DATA UNDER STUDY: Begin

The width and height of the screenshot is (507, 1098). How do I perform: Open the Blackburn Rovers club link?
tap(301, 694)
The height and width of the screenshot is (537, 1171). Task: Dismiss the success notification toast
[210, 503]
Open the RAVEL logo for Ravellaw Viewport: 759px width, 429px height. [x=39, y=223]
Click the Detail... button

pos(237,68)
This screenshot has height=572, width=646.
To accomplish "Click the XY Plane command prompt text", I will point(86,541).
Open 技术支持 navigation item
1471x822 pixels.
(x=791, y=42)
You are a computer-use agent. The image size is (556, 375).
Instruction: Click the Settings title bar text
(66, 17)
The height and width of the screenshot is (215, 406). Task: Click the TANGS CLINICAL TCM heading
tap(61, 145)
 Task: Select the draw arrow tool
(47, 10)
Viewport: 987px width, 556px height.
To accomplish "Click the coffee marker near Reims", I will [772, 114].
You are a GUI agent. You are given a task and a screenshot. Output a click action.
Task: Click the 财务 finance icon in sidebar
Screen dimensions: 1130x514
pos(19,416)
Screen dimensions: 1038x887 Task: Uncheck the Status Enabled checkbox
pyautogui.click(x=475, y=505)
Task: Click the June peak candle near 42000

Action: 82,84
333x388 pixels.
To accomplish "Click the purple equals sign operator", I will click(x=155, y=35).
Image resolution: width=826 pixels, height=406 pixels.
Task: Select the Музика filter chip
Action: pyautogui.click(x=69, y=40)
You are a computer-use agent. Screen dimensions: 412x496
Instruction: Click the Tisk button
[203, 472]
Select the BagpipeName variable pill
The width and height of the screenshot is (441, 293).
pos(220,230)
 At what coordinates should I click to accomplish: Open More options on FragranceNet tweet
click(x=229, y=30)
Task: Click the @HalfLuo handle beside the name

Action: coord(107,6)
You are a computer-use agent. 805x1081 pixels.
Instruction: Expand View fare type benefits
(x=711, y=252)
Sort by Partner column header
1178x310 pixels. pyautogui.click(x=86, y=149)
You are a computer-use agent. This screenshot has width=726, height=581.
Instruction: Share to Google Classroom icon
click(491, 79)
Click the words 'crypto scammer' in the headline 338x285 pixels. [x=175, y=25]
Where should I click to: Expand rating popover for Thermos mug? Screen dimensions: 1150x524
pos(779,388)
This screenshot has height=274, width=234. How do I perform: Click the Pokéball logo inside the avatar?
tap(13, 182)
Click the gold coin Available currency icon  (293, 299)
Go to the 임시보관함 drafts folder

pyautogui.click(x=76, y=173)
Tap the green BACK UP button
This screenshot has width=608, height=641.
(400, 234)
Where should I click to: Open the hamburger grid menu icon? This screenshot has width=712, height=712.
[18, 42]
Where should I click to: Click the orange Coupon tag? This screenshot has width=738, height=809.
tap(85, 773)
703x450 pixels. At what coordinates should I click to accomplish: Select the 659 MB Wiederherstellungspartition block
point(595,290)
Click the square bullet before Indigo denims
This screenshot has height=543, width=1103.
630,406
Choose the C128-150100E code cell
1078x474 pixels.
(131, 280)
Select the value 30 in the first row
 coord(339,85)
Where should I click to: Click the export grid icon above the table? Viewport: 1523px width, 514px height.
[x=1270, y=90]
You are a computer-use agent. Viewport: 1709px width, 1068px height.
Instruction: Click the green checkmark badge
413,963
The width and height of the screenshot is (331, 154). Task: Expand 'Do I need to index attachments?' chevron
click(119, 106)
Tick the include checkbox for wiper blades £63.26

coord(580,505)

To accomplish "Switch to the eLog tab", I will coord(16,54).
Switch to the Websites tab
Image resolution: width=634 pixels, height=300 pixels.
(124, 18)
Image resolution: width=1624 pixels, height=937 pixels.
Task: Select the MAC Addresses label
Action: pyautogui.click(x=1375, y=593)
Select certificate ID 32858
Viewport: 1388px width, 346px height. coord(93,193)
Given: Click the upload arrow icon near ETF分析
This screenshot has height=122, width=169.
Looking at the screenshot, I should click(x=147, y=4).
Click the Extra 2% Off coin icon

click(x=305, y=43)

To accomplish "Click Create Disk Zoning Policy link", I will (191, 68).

DATA UNDER STUDY: End

WORK REQUIRED - How many lines of the listing above include the word "agent"? Reply with the number alone.

RESPONSE AREA - 6